Taking all of the above into account, we' created a simple C# command line application that could be run like this:

Cleanup.exe –c {connection-string} –a {path-to-analysis-file} –d {path-to-deletion-results-file} –limitDeletionCount {number-to-delete}

Like everything we do, it gets built, tested, packaged (versioned), and uploaded to our private Nuget feed. For execution, there is a daily task in TeamCity to download the latest package and run it against our production database.

Its Like A Less Impressive Quickening

The last thing to do is make sure that we don’t ever delete any data that might still have value, to either us or the client.

As I mentioned above, the main reason that duplicates happen is when a client re-registers the same database for some reason. Upon re-registration, the “new” database will begin its data synchronization from scratch.

During the period of time where data is still uploading for the “new” database, but all the “old” data is still hanging around, how can we reasonably say which data set is the duplicate and should be deleted?

If we go off number of records, we’d almost certainly delete the “new” database mistakenly, which would just start it uploading again from scratch, and we’d get into an infinite stupidity loop.

We need some sort of indication that the data is “recent”, but we can’t use the timestamps on the data itself, because they are just copies from the local database, and oldest data uploads first.

Instead we need to use timing information from when the data set last participated in the sync process, i.e. a recency indicator.

A small modification of the tool later, and its execution looks like this:

Cleanup.exe –c {connection-string} –a {path-to-analysis-file} –d {path-to-deletion-results-file} –limitDeletionCount {number-to-delete} –recencyLimitDays {dont-delete-if-touched-this-recently}

We currently use 7 days as our recency limit, but once we’re more comfortable with the process, we’ll probably tune it down to 1 or 2 days (just to get rid of the data as soon as we can).

Conclusion

To be honest, we’ve known about the duplicate data flaw for a while now, but as I mentioned earlier, it didn’t really affect customers all that much.

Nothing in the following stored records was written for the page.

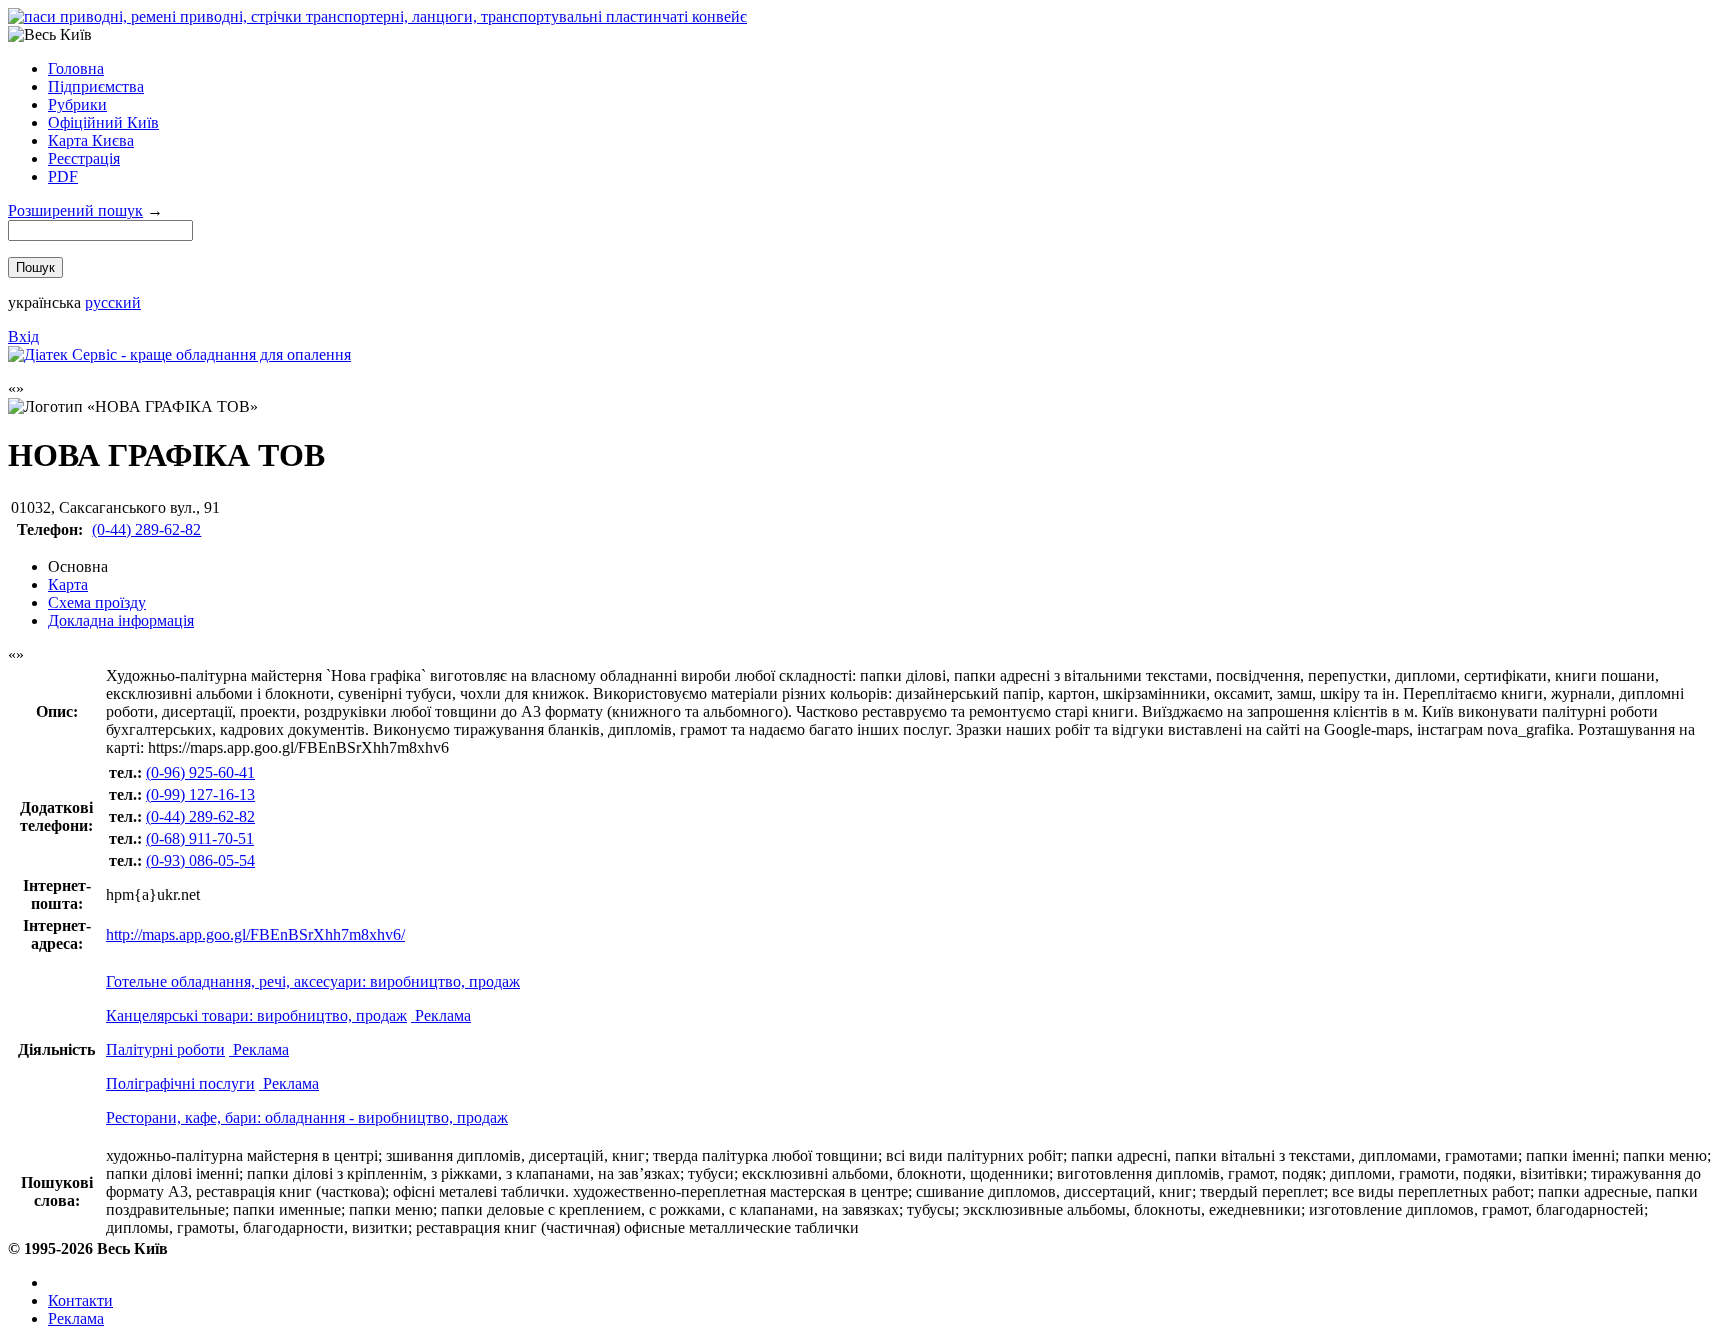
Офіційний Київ (103, 122)
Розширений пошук (75, 210)
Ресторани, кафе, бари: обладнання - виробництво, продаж (307, 1117)
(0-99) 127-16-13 (200, 794)
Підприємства (96, 86)
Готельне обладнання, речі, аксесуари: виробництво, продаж (313, 981)
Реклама (441, 1015)
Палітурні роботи (165, 1049)
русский (113, 302)
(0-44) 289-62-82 (146, 529)
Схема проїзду (97, 602)
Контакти (80, 1300)
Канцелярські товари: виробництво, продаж (256, 1015)
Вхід (23, 336)
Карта (68, 584)
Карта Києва (91, 140)
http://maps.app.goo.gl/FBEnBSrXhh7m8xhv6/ (255, 934)
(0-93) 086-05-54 (200, 860)
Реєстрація (84, 158)
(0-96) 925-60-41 (200, 772)
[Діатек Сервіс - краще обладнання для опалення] (179, 354)
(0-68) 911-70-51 (200, 838)
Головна (76, 68)
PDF (63, 176)
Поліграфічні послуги (180, 1083)
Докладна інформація (121, 620)
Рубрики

We’d put some systems in place to allow customers to only select recently synced databases already, so from their point of view, there might be a period where they could see multiple, but that would usually go away relatively quickly.

It wasn’t until we noticed the duplicates seeping into our metrics (which we use the make business decisions!) that we realised we really needed to do something about them, thus the automated cleanup.

A nice side effect of this, is that when we did the duplicate analysis, we realised that something like 30% of the entire database worthless duplicate data, so there might actually be significant performance gains once we get rid of it all, which is always nice.

To be honest, we probably should have just fixed the flaw as soon as we noticed it, but its in a component that is not well tested or understood, so there was a significant amount of risk in doing so.

Of course, as is always the case when you make that sort of decision, now we’re paying a different price altogether.

And who can really say which one is more expensive in the end?